* WHAT THIS TASK INVOLVES *
Of the lines below, write out exactly those from the line with "You are a GUI" through the line with "This screenshot has width=928, height=484.", both included, and skip the rest.

* GIVEN INFORMATION *
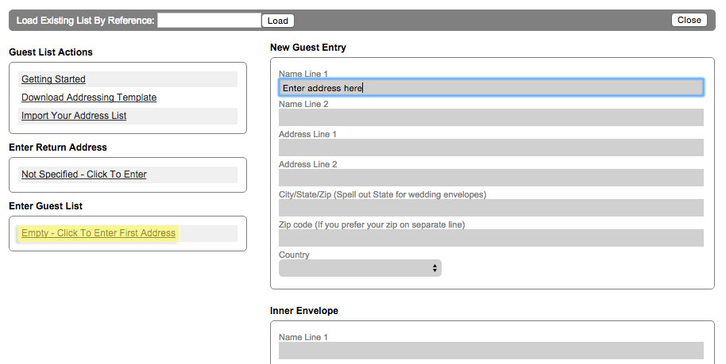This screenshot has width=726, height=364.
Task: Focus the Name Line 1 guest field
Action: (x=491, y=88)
...
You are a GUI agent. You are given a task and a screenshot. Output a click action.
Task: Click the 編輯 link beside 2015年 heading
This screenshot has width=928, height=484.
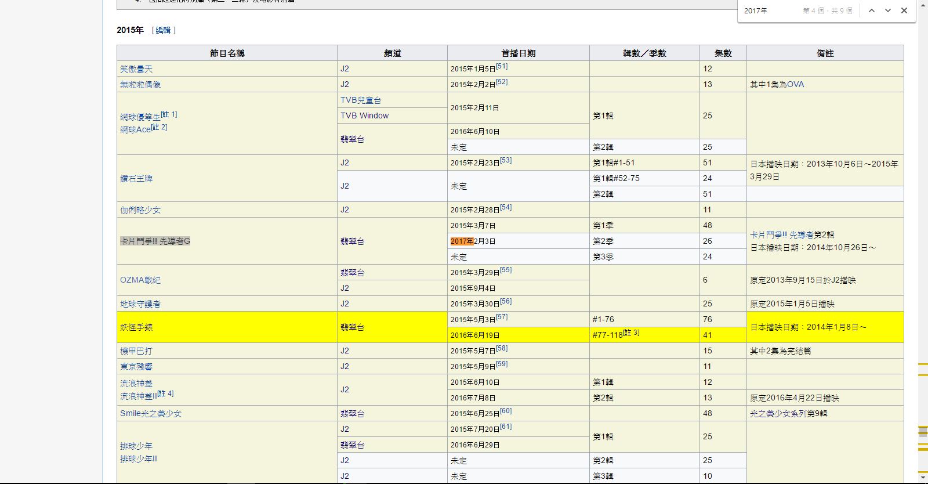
==
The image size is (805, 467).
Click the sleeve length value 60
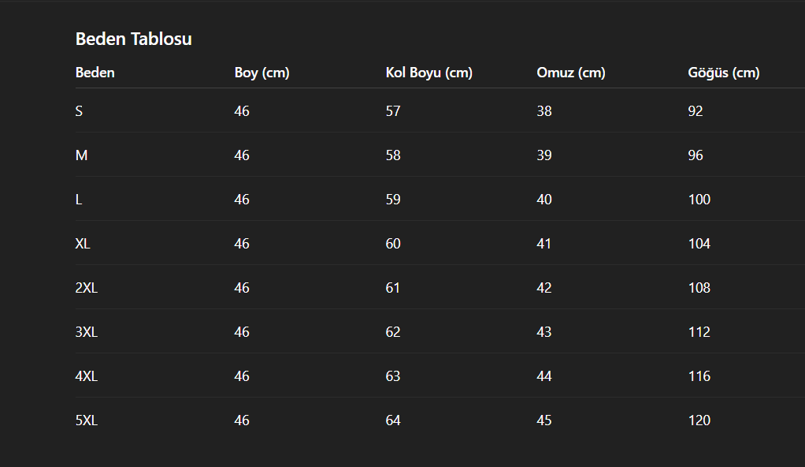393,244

* TASK SOLUTION *
You are a GUI agent. You are given a task and a screenshot. Output a click action.
Task: Click the 編輯 link beside 2015年 heading
This screenshot has width=928, height=484.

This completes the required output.